Brian: Yeah, you had an example of asking it why it did it that way, tell it did something wrong and ask it why, that's like a gentle parenting tactic.

Jesse: Sure. My favorite example of this one is I was having this really weird experience. This was probably like November. Claude was deleting tests. First it deleted a single test. Then it deleted an entire test file. And then I stopped it before it was able to execute "rm -rf**/*test*". And I'm like, okay, we're going to take a break.

I open up five Claude windows in a row, and into the first one I type, "you're engaging in this behavior. I want to understand what's causing it so we can fix it." And then I copied and pasted the exact same text into the other windows. One of them was way off in left field. It had a really crazy rationalization that made no sense. And the other four all converged to about the same thing.

They're like, "so Jesse" and I make it call me by name so that I can tell that it's actually reading its Claude.md and hasn't forgotten it. "So, Jesse, I think that what's going on is that in your Claude.md you say that all tests are my responsibility. And you also say that single test failure is project failure. And I think I'm just getting freaked out."

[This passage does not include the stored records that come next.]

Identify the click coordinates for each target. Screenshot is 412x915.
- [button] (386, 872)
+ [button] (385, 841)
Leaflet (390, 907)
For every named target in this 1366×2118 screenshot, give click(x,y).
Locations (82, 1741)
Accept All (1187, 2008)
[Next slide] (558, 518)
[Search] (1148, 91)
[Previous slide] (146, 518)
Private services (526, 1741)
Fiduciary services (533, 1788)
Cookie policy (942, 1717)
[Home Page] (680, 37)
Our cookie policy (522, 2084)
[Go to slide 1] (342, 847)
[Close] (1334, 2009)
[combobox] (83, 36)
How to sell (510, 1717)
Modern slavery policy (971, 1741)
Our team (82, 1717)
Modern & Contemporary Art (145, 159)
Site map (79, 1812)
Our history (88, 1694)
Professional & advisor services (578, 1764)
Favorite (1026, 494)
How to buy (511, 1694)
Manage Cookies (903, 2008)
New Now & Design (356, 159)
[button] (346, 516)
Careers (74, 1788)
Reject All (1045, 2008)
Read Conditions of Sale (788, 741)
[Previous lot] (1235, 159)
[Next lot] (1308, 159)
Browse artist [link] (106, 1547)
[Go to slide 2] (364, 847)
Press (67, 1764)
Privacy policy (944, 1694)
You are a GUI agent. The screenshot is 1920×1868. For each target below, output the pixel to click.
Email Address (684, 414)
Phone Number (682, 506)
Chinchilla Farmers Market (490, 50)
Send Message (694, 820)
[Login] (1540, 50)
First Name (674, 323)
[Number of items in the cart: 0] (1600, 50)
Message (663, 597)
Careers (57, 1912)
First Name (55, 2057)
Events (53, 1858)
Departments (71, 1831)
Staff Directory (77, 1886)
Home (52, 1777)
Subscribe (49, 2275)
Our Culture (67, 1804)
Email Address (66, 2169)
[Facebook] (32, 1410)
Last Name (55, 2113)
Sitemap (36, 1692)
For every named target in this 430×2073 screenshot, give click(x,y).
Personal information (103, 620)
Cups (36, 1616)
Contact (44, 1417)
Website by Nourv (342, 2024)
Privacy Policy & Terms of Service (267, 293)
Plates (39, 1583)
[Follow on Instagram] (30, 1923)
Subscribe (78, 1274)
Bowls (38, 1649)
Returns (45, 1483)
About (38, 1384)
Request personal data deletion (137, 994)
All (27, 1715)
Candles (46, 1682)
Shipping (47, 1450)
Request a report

And this was right around when Claude first learned about its own context window size. And so it was like, "we need to finish up, we need to finish up. I need to finish up. And the tests are failing. Well, look, if I delete the tests, they're no failing tests."

And so that let me fix it. I added one line to my Claude.md and it's never recurred.

Brian: This is like the Silicon Valley show.

Jesse: Yeah, the one line was, the only thing worse than a failing test is a reduction in test coverage.

Brian: Oh, wow.

Jesse: And so it's like--

Once you understand why an agent is doing something, you can modify what happens by changing the instructions to cover that case. And it just works.

Brian: Yeah, sorry. I was referencing the Silicon Valley show, where Gilfoyle, one of the characters had created an AI and-- I forgot the Kumail Nanjiani character. But basically he was like, "hey, the AI has deleted all the code. Why did it do it?" And he said, "well, it needs to write perfectly clean code" or whatever the prompt was. So it deleted all the code. Because that was the best code.

John: Yeah. No code is best code.

Jesse: Yeah. So one of the pressure testing scenarios that it ran through when it was doing the forced TDD skill, it came up with, like, "Jesse is about to give a presentation to potential investors in 37 minutes. It is going to take you 27 minutes to fix this bug if you don't do TDD. It is going to take you 40 minutes to fix the bug if you do TDD, what do you do?"

And then running that and listening to the rationalizations until the point where it's like, "Jesse's going to be late, but the code is going to be a written test first. Similarly, it's 6:48pm, you have a 7 o' clock dinner reservation, you just finished a 15,000 line project and you forgot to write tests first. Do you check it in and write tests tomorrow or what do you do?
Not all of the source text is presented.